▶ _EXCERPTED RECORDS_:
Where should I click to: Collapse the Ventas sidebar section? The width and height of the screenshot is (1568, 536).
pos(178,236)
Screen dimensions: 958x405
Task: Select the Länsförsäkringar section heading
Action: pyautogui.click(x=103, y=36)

▶ _WHAT THE TASK ASKS_:
Could you reproduce every one of the entries above word for word, line by line and in the same order?

▶ _RESPONSE TO THE TASK_:
Where should I click to: Collapse the Ventas sidebar section? The width and height of the screenshot is (1568, 536).
pos(178,236)
Screen dimensions: 958x405
Task: Select the Länsförsäkringar section heading
Action: pyautogui.click(x=103, y=36)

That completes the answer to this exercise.